Try it. Lines from the entries below that hold "label" form the answer; copy all of them.

[Stored data]
*** Begin section ***

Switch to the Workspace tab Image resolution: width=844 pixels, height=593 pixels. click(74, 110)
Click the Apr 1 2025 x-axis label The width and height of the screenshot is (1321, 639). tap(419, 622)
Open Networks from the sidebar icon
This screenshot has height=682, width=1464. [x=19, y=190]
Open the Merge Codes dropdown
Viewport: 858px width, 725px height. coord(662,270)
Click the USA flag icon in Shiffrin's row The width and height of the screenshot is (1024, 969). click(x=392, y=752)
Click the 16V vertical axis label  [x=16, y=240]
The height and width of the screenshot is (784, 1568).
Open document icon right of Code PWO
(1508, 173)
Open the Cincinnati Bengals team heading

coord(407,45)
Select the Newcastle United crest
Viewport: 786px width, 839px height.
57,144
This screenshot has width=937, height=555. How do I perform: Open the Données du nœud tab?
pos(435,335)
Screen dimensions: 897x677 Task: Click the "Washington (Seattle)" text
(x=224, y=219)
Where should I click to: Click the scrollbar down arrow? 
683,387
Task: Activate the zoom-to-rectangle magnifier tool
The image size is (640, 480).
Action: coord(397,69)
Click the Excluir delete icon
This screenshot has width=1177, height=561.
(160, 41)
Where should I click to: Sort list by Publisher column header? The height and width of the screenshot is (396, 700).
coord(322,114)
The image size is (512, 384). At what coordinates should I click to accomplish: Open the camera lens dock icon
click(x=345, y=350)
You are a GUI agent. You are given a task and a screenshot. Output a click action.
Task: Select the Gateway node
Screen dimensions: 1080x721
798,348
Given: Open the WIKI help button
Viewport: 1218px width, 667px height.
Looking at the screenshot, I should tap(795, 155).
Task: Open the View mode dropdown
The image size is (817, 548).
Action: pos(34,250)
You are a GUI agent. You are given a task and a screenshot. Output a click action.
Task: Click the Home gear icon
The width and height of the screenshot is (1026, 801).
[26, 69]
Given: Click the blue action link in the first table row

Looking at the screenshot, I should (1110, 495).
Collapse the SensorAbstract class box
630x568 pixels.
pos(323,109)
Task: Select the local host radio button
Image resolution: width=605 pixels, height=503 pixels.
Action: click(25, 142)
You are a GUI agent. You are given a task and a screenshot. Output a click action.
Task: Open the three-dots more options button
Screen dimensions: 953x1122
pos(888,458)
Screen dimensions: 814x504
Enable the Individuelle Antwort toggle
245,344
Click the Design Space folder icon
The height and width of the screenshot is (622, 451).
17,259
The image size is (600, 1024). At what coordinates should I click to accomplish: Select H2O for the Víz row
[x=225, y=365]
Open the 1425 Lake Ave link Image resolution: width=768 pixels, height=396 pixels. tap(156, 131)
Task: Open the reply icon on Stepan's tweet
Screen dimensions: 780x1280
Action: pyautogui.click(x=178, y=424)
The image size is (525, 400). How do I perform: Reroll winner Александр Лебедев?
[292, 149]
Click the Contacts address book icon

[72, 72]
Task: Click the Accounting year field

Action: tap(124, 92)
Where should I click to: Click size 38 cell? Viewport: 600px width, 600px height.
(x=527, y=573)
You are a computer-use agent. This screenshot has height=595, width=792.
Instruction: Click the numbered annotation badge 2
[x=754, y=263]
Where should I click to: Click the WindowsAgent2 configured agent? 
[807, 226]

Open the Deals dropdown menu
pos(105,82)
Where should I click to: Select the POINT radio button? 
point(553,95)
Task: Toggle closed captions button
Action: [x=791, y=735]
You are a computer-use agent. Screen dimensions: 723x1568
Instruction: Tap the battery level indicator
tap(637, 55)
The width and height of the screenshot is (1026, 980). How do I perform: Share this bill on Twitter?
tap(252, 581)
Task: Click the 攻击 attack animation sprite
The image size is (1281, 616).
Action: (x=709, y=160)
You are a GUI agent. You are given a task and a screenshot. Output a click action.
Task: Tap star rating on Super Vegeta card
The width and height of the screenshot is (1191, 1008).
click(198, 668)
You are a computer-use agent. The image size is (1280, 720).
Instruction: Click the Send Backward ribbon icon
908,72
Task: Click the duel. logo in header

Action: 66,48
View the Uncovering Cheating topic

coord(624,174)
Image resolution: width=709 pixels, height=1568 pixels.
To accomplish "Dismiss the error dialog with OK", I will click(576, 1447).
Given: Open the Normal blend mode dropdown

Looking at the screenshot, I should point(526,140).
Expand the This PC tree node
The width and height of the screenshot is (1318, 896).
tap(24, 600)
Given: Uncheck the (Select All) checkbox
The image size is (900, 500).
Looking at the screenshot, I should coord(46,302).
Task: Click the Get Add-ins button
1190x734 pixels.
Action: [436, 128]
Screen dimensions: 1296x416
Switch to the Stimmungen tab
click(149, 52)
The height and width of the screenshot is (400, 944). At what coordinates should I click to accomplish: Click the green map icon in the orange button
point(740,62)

*** End section ***

Solution to this problem.
Click the Apr 1 2025 x-axis label The width and height of the screenshot is (1321, 639). tap(419, 622)
Click the 16V vertical axis label  [x=16, y=240]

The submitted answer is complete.